YOUR TASKS –
**1.** Answer these from the Apple TV review:
(a) Which TV did the writer plug the Apple TV into?
(b) Which brand of optical cable carried the audio?
(c) What did the writer's old router use before the upgrade?
**2.** Write what comes next in the Apple TV review, picking up after its last sentence.

TEXT PROVIDED –
Media Streamer

Second-Generation Apple TV Media Streamer



In true Apple-fashion, the Apple TV is simplicity to install. My living-room system is anchored to an older Denon 3806 receiver which only has two HDMI inputs. Since they were both occupied, I connected the cable directly to my Pioneer TV. Audio flowed through an optical cable. Since I planned to use the system for music, I used a Dayton glass-fiber one. After plugging in the power, I was ready to rock.

The Apple TV powers up when you send any command so I pressed Menu to get things started. First up was connecting to my wireless network; which took all of about 10 seconds after I put in the password. If anyone reading this is running an unsecured network, please stop now and rectify this before continuing. It’s way too easy for some dork to park across from your house and steal your Internet service. Another upgrade I made when installing the Apple TV was a new Cisco E3000 router. Since I knew I’d be streaming HD video and uncompressed audio, I wanted the fastest WiFi network possible. For $150 or so, the E3000 is the Cadillac of routers. It’s gigabit so even hard-wired connections are speedy. It was a huge jump in performance from my old 802.11g unit. To get the most out of an Apple TV and any WiFi device, this, or an equivalent router is highly recommended.

INFORMATION SHOWN –
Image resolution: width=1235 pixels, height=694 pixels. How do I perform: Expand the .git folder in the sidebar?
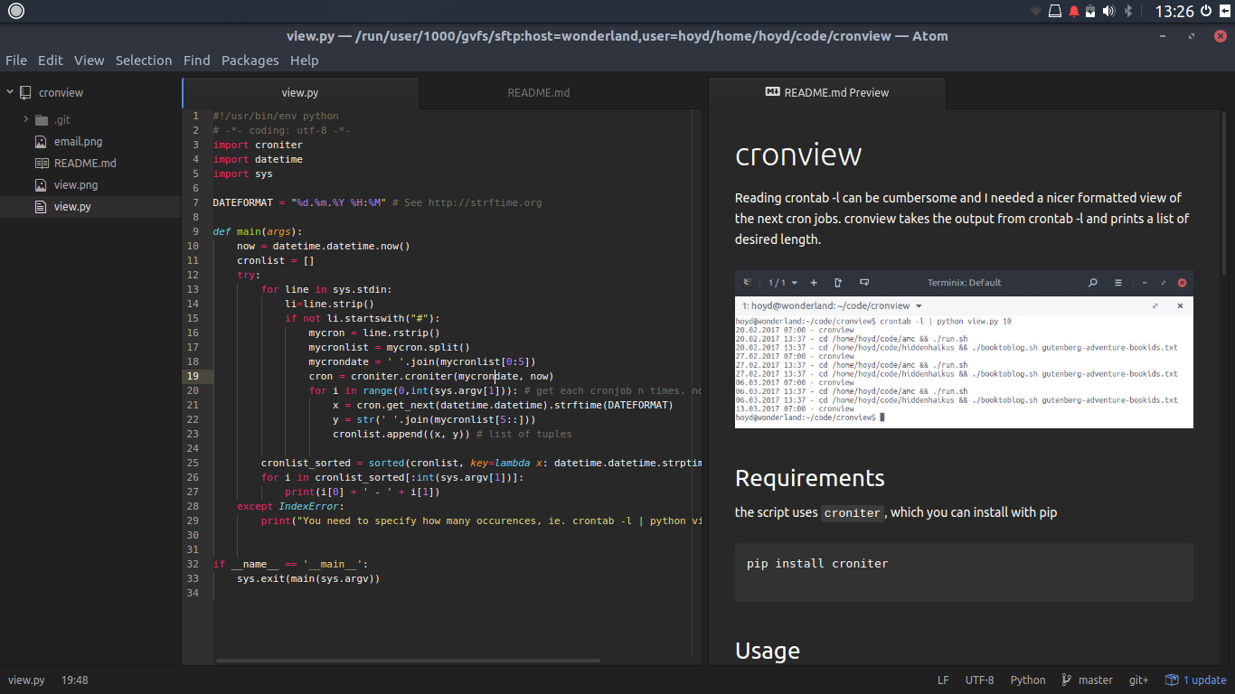point(24,119)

RESULTS –
**1.**
(a) A Pioneer TV.
(b) Dayton (a glass-fiber optical cable).
(c) 802.11g.

**2.**
Main setup screen

Audio & video setup

After downloading the latest firmware, I moved to the setup which was quick and easy. The menu is a crossbar arrangement with categories for Movies, TV Shows, Internet, Computer and Setup. I lamented the lack of looping menus right away. When you get to the end of a long list of choices, you have to scroll back up to get to the beginning. I ran through the configuration options; which didn’t take long as there aren’t too many choices. Output resolution maxes at 720p. This applies to all content regardless of origin. That means standard-def video will be up-converted by the Apple TV. There is a cool screen-saver function which lets you float photos across the screen. I was happy to see Apple giving some consideration to us plasma TV owners. The General setup area has everything you need for network configuration, logging into the iTunes store, updating the firmware, setting the sleep timer and choosing a language. You can set parental controls for every area that streams content from the Internet. This includes Netflix, YouTube and Internet Radio as well as the Apple TV rental library. Audio and Video settings are pretty basic. You can turn on dynamic range compression, Dolby Digital bitstream, loop playlists, and turn off the menu sounds. There are no video options other than subtitles and closed captioning. AirPlay is Apple’s multi-zone feature. Once you enable this on Apple TV, you can send your music or video to different units around the house. Each Apple TV has a unique ID which lets you control any or all of them. This is a convenient and inexpensive way to have content distribution in your home.

Main screen

Movie search – the same interface is used for all search functions on the Apple TV.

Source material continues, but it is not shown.